◆ **MATERIAL FOR THIS TASK**:
━━━━━━━━━━━━━━━━━━━━

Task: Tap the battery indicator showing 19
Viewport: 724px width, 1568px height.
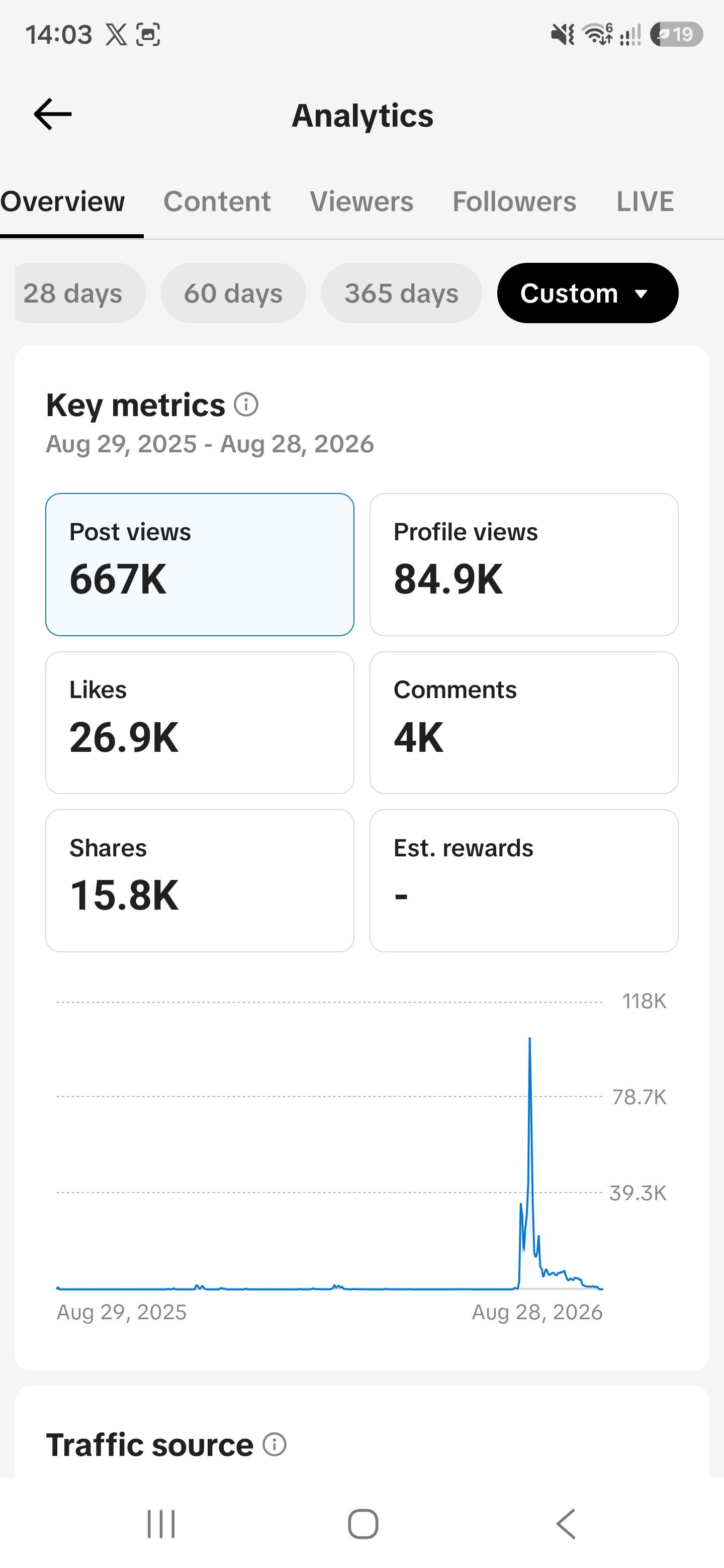Action: click(x=677, y=34)
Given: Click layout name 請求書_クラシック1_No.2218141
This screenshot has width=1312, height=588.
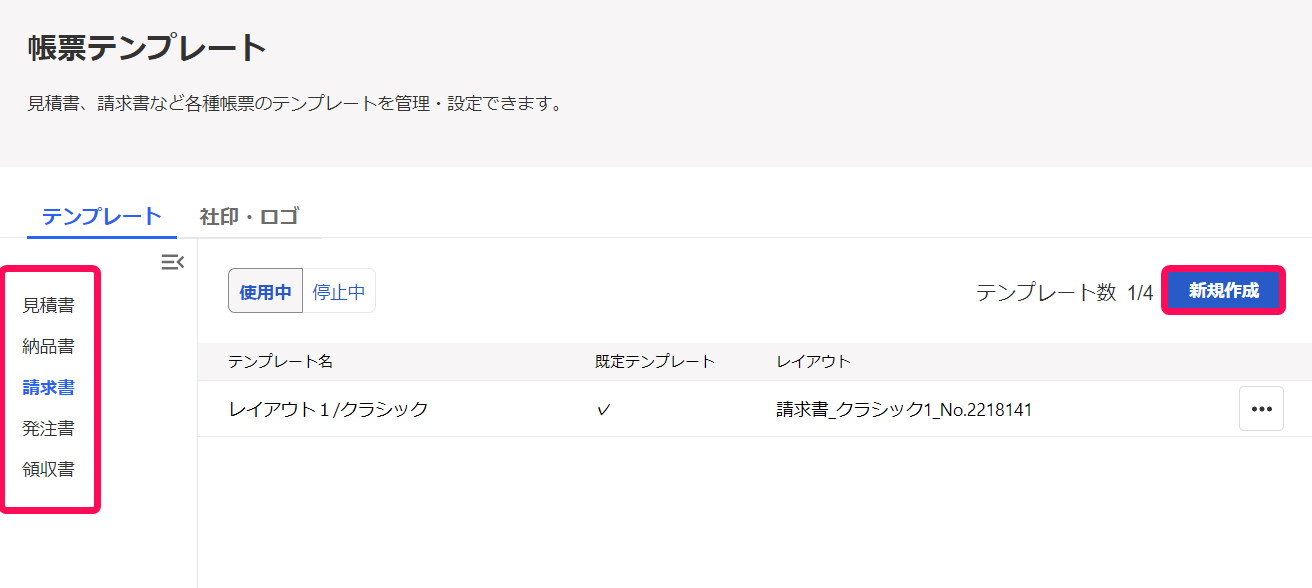Looking at the screenshot, I should [904, 410].
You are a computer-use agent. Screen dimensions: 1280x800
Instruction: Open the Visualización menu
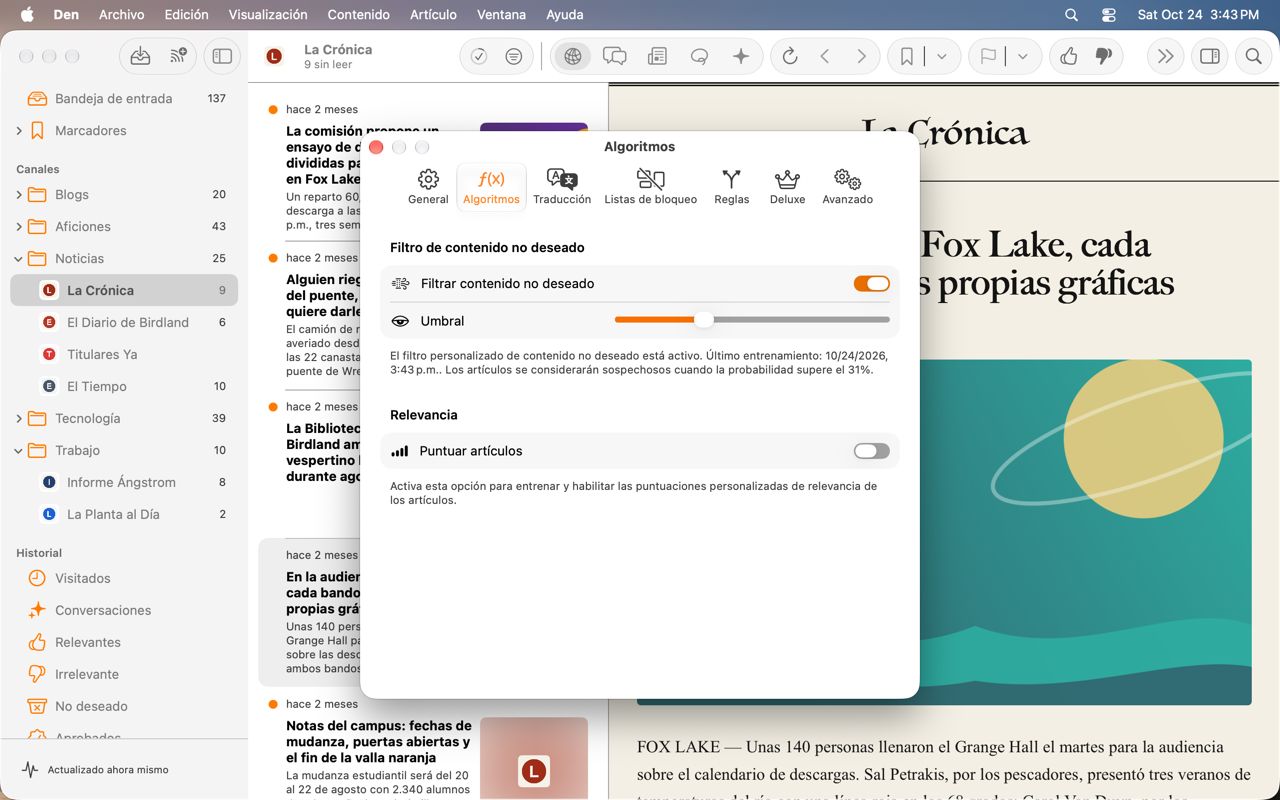268,15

━━━━━━━━━━━━━━━━━━━━

◆ **WHAT TO WORK ON**: The lines to retype begin with the one containing "Viewport: 724px width, 1568px height." and end with the last line of the records. Reproduce them exactly and omit the pictures.

◆ **RESULT OF THE TASK**:
Viewport: 724px width, 1568px height.
Action: click(x=677, y=34)
Given: Click layout name 請求書_クラシック1_No.2218141
This screenshot has width=1312, height=588.
Looking at the screenshot, I should [904, 410].
You are a computer-use agent. Screen dimensions: 1280x800
Instruction: Open the Visualización menu
268,15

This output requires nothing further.